La nouvelle station d’épuration de Roches-lès-Blamont est en service depuis le 17 septembre 2025, après huit mois de travaux engagés par Pays de Montbéliard Agglomération (PMA). Plus moderne et respectueuse de l’environnement, elle utilise une filière de lits plantés de roseaux permettant de préserver durablement la qualité des eaux du ruisseau du Gland.
La commune de Roches-lès-Blamont, qui compte environ 607 habitants et dispose d’un réseau d’assainissement de 9 km, était jusque-là équipée d’une station à boues activées datant de 1978, d’une capacité de 540 équivalents habitants (EH). Jugée vétuste et insuffisante pour traiter correctement les effluents, cette installation a été remplacée par une nouvelle station d’une capacité de 750 EH. Cette reconstruction répond à l’objectif de limiter l’impact des rejets sur le milieu naturel et de protéger les sources du Gland. La nouvelle filière de traitement intègre un procédé physico-chimique pour réduire le phosphore, ainsi qu’un système complémentaire permettant de traiter l’azote, afin de prévenir les phénomènes d’eutrophisation.
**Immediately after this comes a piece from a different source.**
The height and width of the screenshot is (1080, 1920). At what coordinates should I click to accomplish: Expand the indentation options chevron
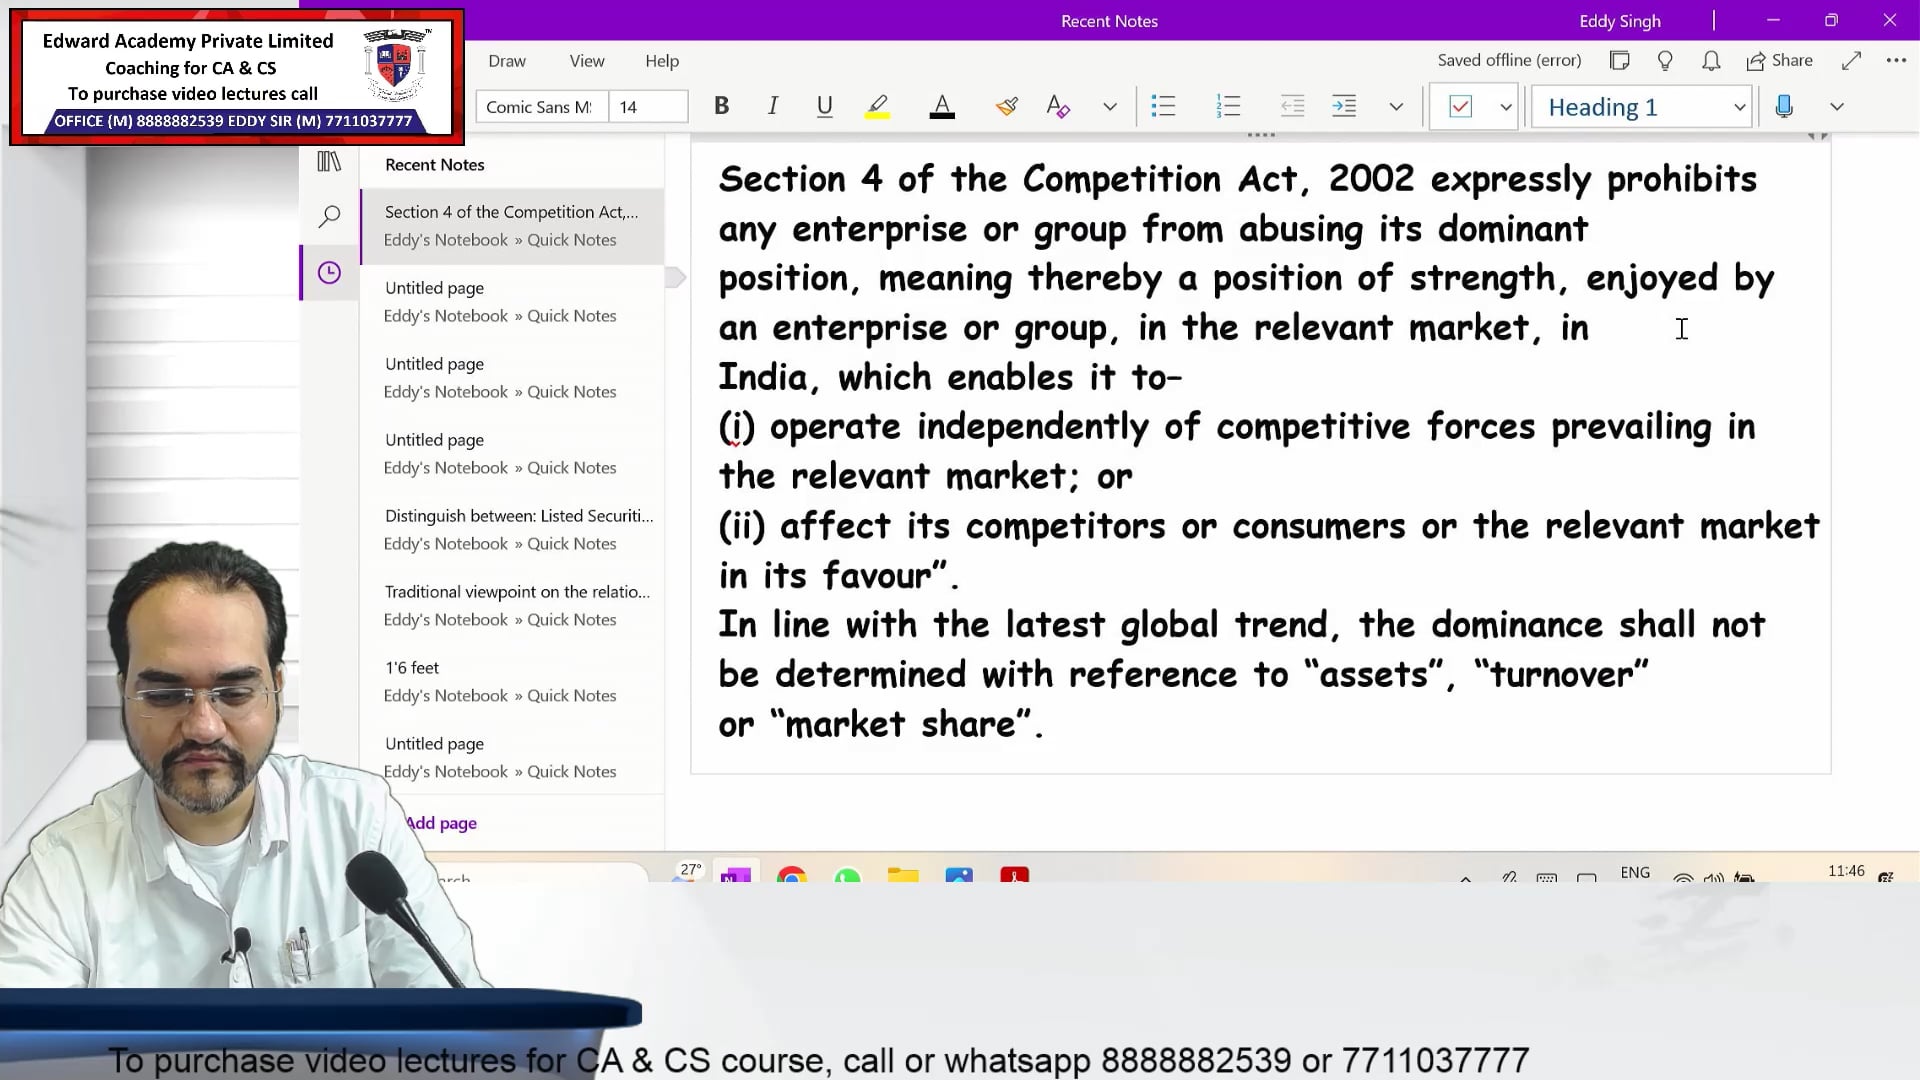[x=1395, y=106]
Le projet a été retenu en raison de la simplicité d’exploitation de cette technologie, de sa robustesse face aux variations de charges hydrauliques, de sa faible consommation d’énergie et de sa capacité à maintenir des niveaux de traitement optimaux même en période d’étiage. La maîtrise d’œuvre a été assurée par la Direction du Cycle de l’Eau de PMA, l’exploitation est confiée à VEOLIA, et les travaux ont été réalisés par le groupement SIRPE Centre Est et TP Mougey et Fils. Le coût total de l’opération s’élève à 867 836 € HT, financés par Pays de Montbéliard Agglomération (337 834 €), l’Agence de l’Eau Rhône Méditerranée Corse (382 470 €) et le Conseil départemental du Doubs (147 532 €, demande en cours).
Les étapes du projet ont débuté dès 2008 avec le schéma directeur d’assainissement de la commune. Après les études et la préparation menées entre 2020 et 2024, les travaux se sont déroulés de mi-2024 à septembre 2025. L’ancienne station sera prochainement démolie pour laisser place à une zone de rejet végétalisée.
La technologie Azoé, développée par SCIRPE, a été choisie pour cette station afin d’allier l’efficacité des lits plantés de roseaux à un traitement avancé de l’azote et du phosphore, garantissant ainsi une meilleure protection du bassin versant du Doubs.